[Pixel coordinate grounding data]
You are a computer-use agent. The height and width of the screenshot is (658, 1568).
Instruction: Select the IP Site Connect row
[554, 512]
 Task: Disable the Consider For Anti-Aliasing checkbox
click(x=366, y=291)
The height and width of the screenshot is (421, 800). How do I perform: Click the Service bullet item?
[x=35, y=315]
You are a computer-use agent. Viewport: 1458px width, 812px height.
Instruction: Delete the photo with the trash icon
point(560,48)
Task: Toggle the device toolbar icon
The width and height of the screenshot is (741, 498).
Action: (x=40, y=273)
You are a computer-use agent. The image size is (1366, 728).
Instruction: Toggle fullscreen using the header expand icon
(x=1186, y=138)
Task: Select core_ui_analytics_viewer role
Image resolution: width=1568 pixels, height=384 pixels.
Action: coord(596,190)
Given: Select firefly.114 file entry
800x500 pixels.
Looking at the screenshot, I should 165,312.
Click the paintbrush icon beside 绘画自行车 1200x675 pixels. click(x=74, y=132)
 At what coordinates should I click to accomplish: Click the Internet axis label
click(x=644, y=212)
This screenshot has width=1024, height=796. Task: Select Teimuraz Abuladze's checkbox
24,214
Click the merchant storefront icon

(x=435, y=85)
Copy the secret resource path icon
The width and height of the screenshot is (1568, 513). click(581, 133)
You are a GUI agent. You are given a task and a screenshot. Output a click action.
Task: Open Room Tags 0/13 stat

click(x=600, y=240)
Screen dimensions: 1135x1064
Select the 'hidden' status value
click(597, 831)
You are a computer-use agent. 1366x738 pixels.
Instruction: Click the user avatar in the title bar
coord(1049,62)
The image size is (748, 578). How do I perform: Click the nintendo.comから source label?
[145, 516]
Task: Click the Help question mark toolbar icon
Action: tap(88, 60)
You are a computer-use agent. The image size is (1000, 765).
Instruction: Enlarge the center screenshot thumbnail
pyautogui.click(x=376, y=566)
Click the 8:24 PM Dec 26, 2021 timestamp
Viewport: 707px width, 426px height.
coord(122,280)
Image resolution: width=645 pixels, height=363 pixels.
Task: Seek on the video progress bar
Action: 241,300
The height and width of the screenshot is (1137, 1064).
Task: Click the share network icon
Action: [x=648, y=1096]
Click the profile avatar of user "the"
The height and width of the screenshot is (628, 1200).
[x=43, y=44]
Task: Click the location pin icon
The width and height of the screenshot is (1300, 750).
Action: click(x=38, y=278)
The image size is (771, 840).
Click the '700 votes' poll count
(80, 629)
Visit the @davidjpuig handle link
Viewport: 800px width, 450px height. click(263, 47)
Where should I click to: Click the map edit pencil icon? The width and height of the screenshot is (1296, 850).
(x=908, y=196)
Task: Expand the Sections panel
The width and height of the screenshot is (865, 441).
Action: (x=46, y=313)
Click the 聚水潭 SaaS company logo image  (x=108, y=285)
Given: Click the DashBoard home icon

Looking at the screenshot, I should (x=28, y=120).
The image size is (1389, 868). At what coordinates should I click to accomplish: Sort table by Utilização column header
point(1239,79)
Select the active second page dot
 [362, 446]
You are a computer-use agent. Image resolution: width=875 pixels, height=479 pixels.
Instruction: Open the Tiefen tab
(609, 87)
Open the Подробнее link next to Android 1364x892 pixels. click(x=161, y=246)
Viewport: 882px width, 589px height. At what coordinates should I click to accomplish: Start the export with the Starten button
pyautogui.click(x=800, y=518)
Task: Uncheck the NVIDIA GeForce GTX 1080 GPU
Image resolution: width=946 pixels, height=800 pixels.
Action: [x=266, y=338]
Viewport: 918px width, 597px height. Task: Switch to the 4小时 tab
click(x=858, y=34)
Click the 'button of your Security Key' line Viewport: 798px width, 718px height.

### Exercise details
Search the data for "agent". Copy every line that has it.

### Result
You are a computer-use agent. The height and width of the screenshot is (658, 1568).
You are a computer-use agent. Viewport: 1458px width, 812px height.
You are a computer-use agent. The image size is (1366, 728).
You are a GUI agent. You are given a task and a screenshot. Output a click action.
You are a computer-use agent. 1366x738 pixels.
You are a computer-use agent. The image size is (1000, 765).
You are a computer-use agent. Image resolution: width=875 pixels, height=479 pixels.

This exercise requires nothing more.